## Selected excerpt
════════════════

I am a ex-Army officer but I had no problem in getting a job maybe because i have the electrical engineering degree thats why i got the electrical engineering officer job easily  in reputed company in Miami.


----------



## George Wallace (23 Apr 2011)

careerindia said:
			
		

> I am a ex-Army officer but I had no problem in getting a job maybe because i have the electrical engineering degree thats why i got the electrical engineering officer job easily  in reputed company in Miami.



What army did you serve in and why does your link take us to a job career site in India?


----------



## PMedMoe (23 Apr 2011)

George Wallace said:
			
		

> What army did you serve in



Betting they didn't.



			
				George Wallace said:
			
		

> and why does your link take us to a job career site in India?



Because they're a spammer?  

http://www.technocracytechnate.org/index.php?action=profile;u=1632

http://www.theinfostrides.com/?action=profile;u=6605

http://forum.tradingeye.com/member.php?action=profile&uid=10134

http://www.flashvillage.com/forums/member.php?u=354702

http://www.marksdailyapple.com/forum/member51761.html


----------



## George Wallace (23 Apr 2011)

Thanks Moe.

I was waiting for him/her to answer and perhaps explain how they were working in Miami, but posting from India.  

Oh well; another one bites the dust.


----------



## PMedMoe (23 Apr 2011)

In my experience, spammers usually post once and leave.


----------

════════════════

[Dataset rows]

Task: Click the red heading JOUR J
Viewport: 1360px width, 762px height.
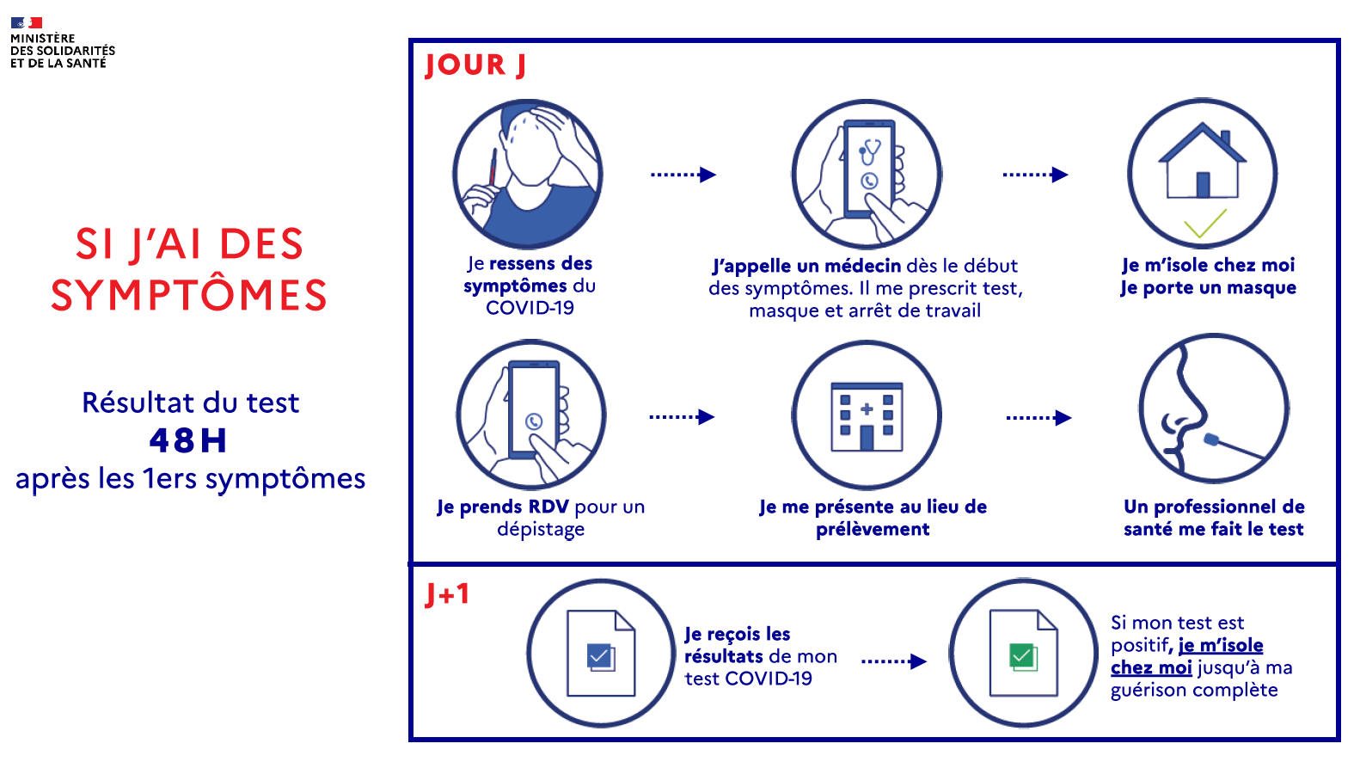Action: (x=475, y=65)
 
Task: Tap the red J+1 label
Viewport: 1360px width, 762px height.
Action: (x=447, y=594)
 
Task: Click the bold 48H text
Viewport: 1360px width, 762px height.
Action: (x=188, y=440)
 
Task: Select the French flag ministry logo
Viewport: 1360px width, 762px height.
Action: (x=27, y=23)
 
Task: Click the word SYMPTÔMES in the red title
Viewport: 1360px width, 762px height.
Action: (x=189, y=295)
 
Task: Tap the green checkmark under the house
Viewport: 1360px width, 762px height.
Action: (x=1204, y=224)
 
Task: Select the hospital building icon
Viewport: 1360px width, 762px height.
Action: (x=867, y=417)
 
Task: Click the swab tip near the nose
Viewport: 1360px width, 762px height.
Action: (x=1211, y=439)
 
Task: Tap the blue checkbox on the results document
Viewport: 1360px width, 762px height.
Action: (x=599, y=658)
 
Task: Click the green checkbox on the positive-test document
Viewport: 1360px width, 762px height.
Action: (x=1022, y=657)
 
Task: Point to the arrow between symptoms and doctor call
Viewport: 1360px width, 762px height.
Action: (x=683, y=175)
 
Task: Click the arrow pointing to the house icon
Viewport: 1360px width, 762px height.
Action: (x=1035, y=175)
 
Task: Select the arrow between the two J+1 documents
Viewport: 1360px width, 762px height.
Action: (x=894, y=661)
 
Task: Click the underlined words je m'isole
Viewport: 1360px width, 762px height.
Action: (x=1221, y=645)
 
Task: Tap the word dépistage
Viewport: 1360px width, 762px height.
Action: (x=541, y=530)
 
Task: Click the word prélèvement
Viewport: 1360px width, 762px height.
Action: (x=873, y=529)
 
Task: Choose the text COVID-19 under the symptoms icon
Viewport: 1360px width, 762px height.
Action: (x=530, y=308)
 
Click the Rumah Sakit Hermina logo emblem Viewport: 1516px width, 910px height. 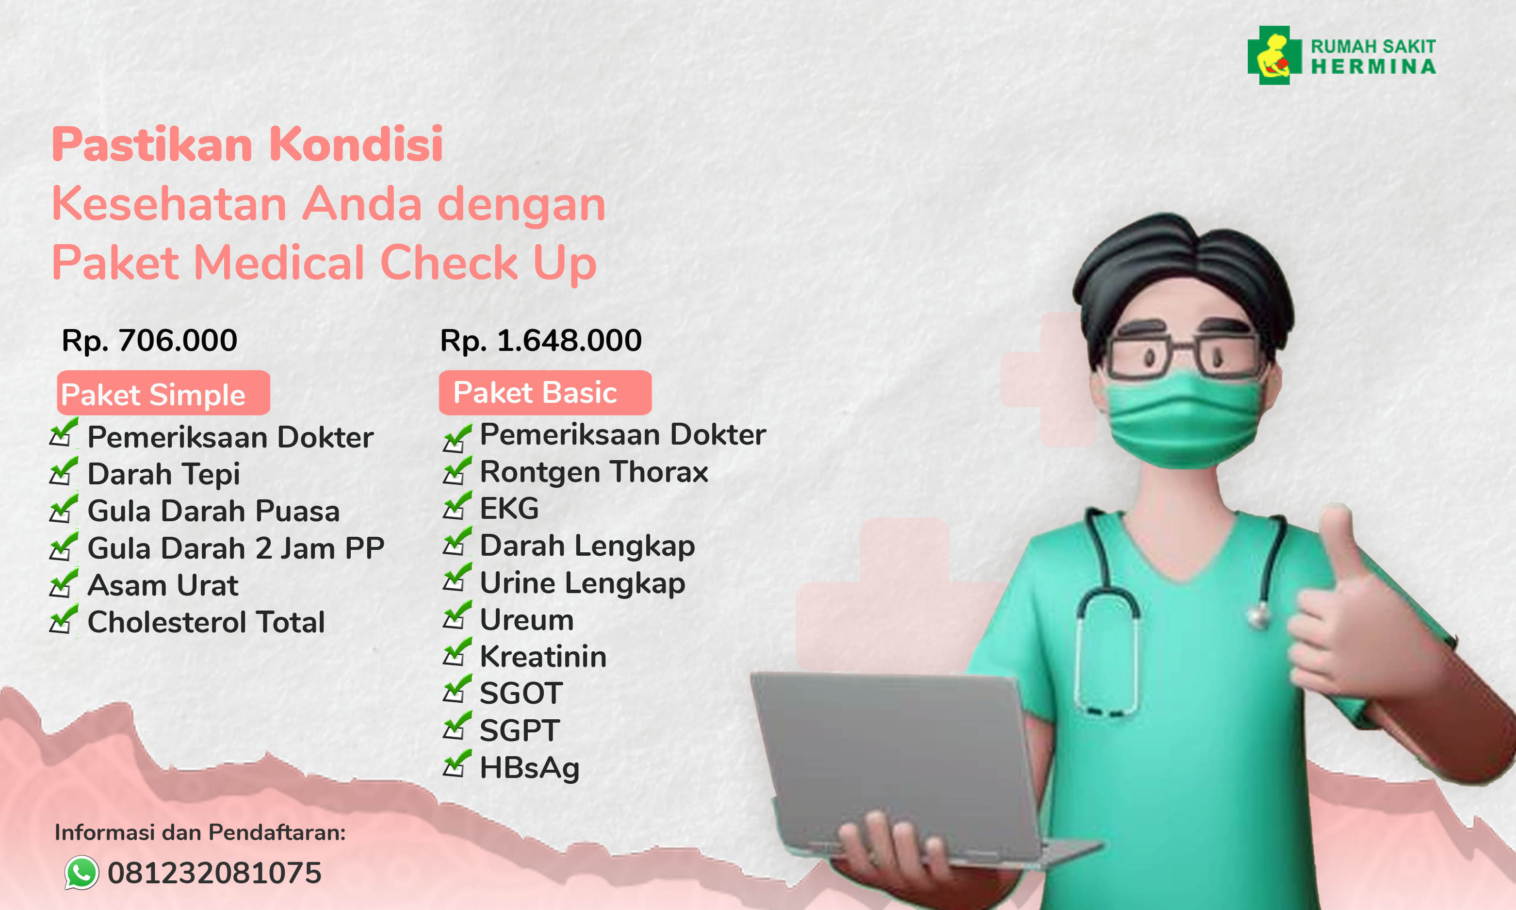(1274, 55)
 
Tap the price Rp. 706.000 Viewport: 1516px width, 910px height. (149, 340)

════════════════

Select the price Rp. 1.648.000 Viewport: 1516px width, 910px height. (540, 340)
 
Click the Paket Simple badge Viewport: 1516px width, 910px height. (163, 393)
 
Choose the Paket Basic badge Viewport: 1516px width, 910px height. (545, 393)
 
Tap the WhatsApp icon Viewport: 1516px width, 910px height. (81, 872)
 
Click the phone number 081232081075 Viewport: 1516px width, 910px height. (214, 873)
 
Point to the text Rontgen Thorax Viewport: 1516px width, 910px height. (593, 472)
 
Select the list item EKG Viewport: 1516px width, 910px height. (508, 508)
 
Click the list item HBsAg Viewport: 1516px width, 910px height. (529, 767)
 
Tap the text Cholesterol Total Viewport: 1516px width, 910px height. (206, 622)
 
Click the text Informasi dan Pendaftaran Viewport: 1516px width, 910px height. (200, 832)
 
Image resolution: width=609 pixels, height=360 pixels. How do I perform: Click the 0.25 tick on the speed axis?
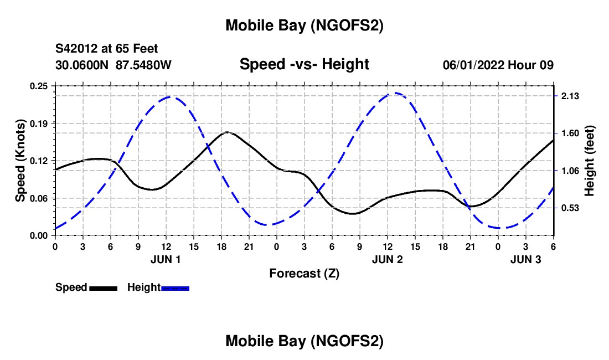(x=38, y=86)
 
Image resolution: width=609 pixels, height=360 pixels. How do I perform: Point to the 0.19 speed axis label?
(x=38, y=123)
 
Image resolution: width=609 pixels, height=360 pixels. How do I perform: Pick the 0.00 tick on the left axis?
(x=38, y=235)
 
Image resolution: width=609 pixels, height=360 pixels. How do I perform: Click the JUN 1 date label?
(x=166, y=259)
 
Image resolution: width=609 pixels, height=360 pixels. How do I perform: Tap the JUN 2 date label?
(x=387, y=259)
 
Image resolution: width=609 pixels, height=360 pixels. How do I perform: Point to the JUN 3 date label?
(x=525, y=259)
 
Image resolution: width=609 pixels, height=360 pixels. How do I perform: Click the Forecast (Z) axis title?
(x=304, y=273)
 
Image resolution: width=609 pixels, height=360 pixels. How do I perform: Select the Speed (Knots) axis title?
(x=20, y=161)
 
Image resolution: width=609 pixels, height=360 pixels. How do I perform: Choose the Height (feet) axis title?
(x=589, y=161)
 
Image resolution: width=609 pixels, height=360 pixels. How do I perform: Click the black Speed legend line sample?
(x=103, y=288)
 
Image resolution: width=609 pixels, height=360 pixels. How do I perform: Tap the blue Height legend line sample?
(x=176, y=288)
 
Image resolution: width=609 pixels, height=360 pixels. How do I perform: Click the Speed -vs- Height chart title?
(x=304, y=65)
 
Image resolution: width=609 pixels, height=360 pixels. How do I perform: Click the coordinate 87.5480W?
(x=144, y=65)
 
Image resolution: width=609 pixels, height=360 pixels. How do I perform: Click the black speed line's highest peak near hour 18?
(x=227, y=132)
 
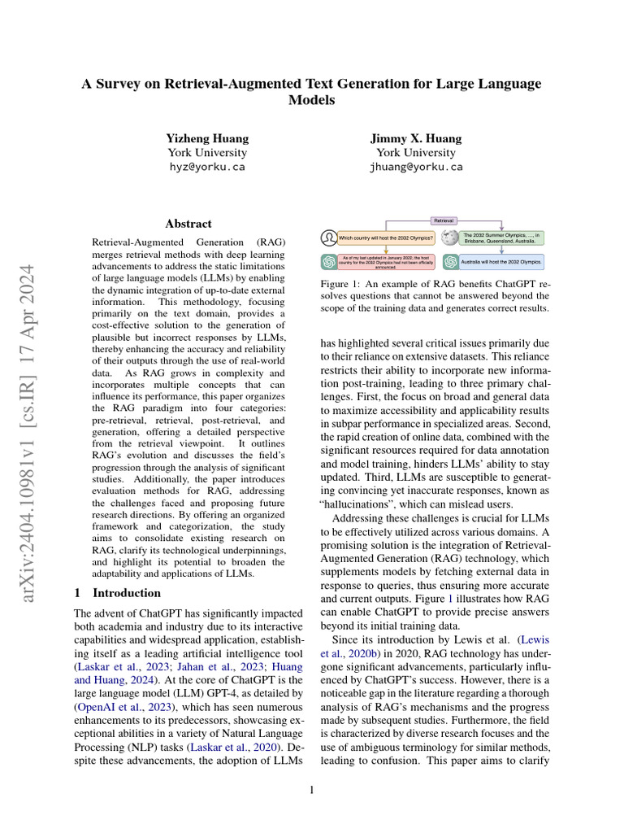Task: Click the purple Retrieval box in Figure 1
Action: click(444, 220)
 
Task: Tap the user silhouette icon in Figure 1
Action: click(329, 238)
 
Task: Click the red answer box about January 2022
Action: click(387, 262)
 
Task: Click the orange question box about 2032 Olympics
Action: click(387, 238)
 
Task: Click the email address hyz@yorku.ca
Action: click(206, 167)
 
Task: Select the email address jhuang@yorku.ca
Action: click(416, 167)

════════════════

## Exercise instructions
1 – From the forum thread, set down everything from "http://www.flashvillage.com/forums/member.php?u=354702" down to "posting from India.", word for word.
2 – Render this sentence from the forum thread in Spanish: "In my experience, spammers usually post once and leave."
3 – According to the forum thread, in which city does the first poster claim to have landed the electrical engineering officer job?

## Correct answers
1 –
http://www.flashvillage.com/forums/member.php?u=354702

http://www.marksdailyapple.com/forum/member51761.html


----------



## George Wallace (23 Apr 2011)

Thanks Moe.

I was waiting for him/her to answer and perhaps explain how they were working in Miami, but posting from India.

2 – En mi experiencia, los spammers suelen publicar una vez y marcharse.

3 – Miami